An announcement may come as soon as Friday, according to the people, who asked not to be identified because the project is confidential. Wang said at the University of Oxford on Tuesday that Wanda would announce a "major deal" this week, though he didn’t provide details. The project, known as EuropaCity, will be built in Gonesse, a town 16 kilometers northeast of Paris, between Le Bourget and Charles de Gaulle airports, according to a website for the property.
For Wanda, which runs theme parks across China, movie theater chains in the U.S. and a soccer club in Spain, the move represents a renewed overseas push, underscoring Wang’s increasingly global ambitions. The conglomerate agreed in January to buy "Godzilla"-producer Legendary Entertainment for $3.5 billion, paving the way for the tycoon to become the first Chinese person to control a Hollywood film company.
Construction on EuropaCity is slated to begin in 2019, with the project opening in 2024, according to the website. The development, being built by property company Immochan, will include a theme park, shopping center, water and snow parks, sports fields, performance spaces and hotels, according to the site. Immochan is the development arm of Groupe Auchan, a family-owned supermarket operator. A spokesman for Immochan declined to comment.
With theme parks, Wang has set his sights on beating Walt Disney Co. In January, he told executives that visitor arrivals and revenue at Wanda’s tourism projects in Wuxi and Guangzhou will beat those of Disneyland in Shanghai and Hong Kong, respectively, according to a transcript of the speech posted on the company’s website.
The move may also add to challenges facing the Disneyland Paris amusement park, which needed a bailout in 2014 to upgrade its facilities and reverse a slump in attendance.
Wang, who vies with Alibaba Group Holding Ltd.’s Jack Ma as China’s richest man, has had a busy year. Besides the Legendary deal, Wanda announced a $2.3 billion investment in three hospitals, the formation of a financial group and the signing a $10 billion development deal in India. In addition, Wanda has said it’s planning five major acquisitions in 2016 -- three of them overseas.
Separately, the group’s Wanda Cinema Line Co. theater-chain unit was halted from trading in Shenzhen on Wednesday pending the announcement of an acquisition and the Wall Street Journal reported that the group is seeking to raise $1.5 billion from domestic Chinese investors for its closely held film-making Wanda Pictures subsidiary.
While Wang’s investments in Europe include the Club Atletico de Madrid soccer team and Swiss marketing firm Infront Sports & Media AG, Wanda’s culture-and-entertainment business has a relatively smaller presence in the region than in China.

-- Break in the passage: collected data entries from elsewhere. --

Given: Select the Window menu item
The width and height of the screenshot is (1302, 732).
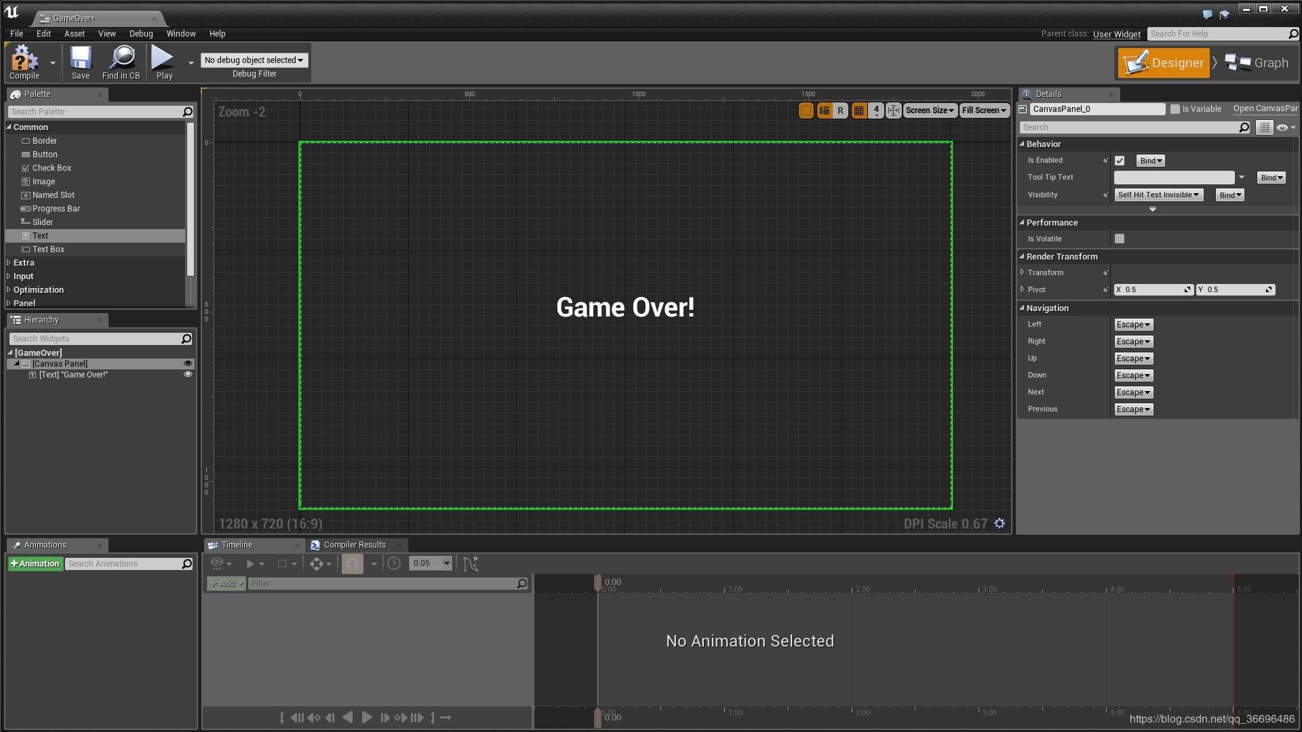Looking at the screenshot, I should 180,33.
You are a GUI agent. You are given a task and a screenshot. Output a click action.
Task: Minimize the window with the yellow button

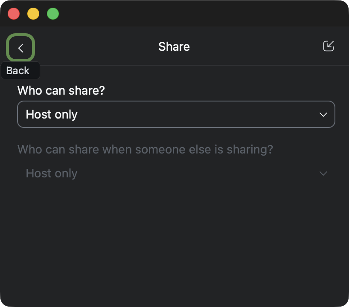point(33,14)
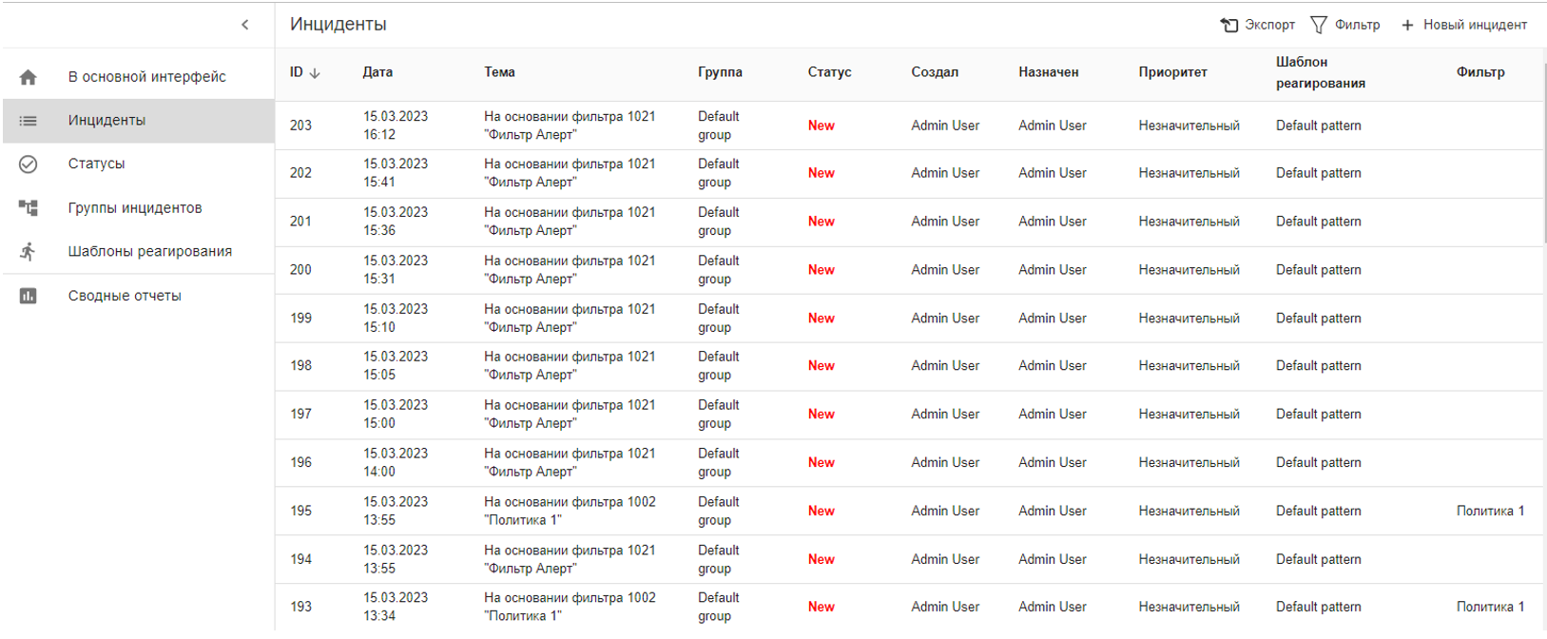The width and height of the screenshot is (1547, 639).
Task: Toggle ID column sort arrow
Action: pyautogui.click(x=315, y=73)
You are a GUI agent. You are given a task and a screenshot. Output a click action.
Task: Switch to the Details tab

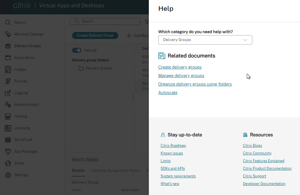click(x=78, y=170)
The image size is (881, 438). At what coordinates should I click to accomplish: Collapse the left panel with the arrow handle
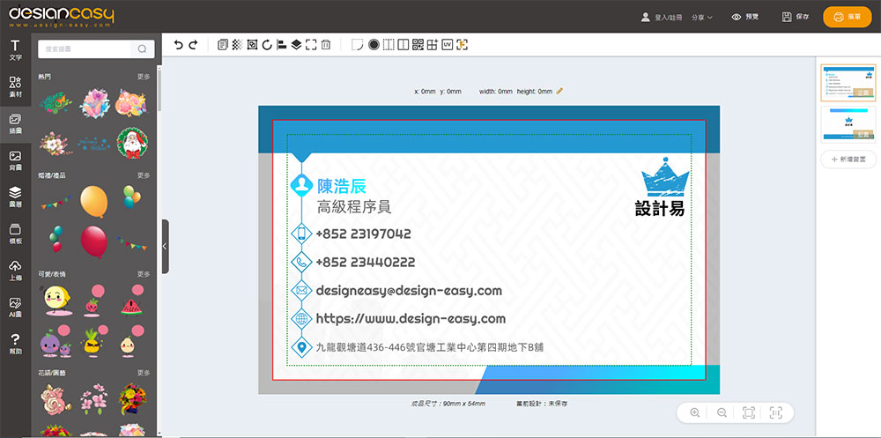[x=165, y=247]
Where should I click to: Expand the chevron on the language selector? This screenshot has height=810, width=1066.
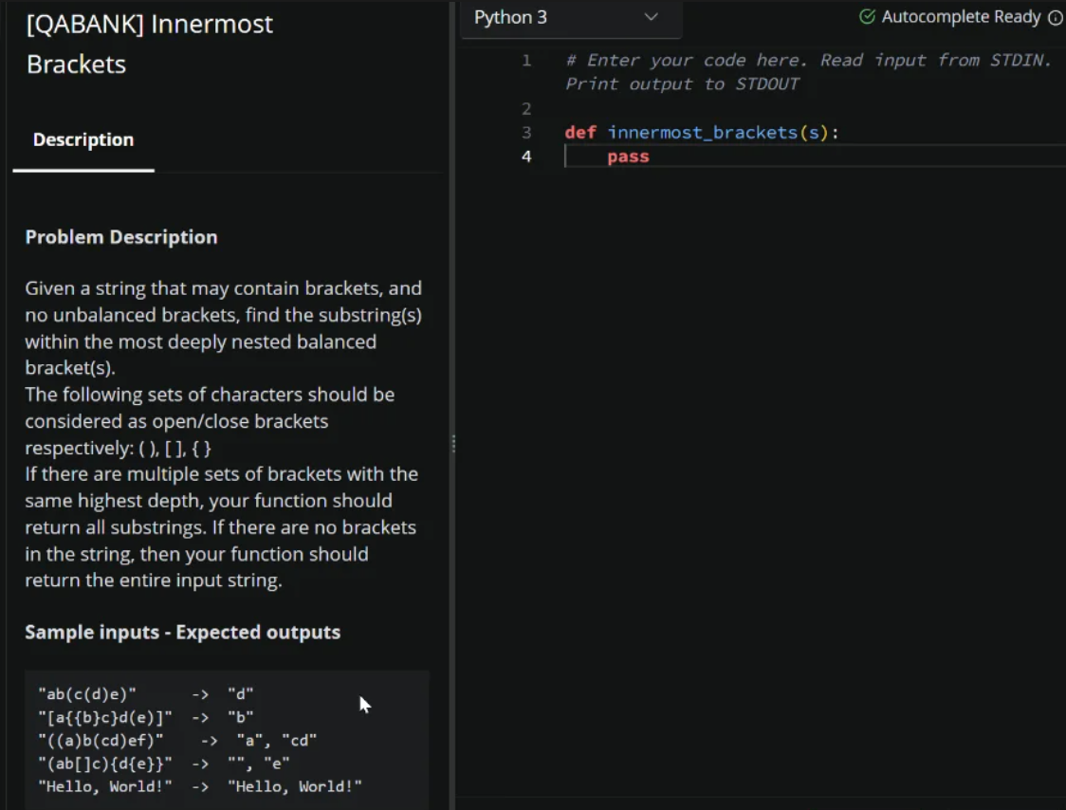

Wanda is seeking to acquisitions to bolster growth as the group braces for falling sales from its main property business. That’s prompted Wang, estimated by the Bloomberg Billionaires Index to have a fortune of $27.2 billion, to increasingly look toward expanding his entertainment business.
Wang’s film, tourism and sports operations all fall under Wanda’s fast-growing Cultural Industry Group, which saw revenue climb 46 percent last year and is forecast to climb 30 percent in 2016. By comparison, Wanda Group estimates overall sales rose 19 percent in 2015 and will probably decline 12 percent this year because of the slump in its property business.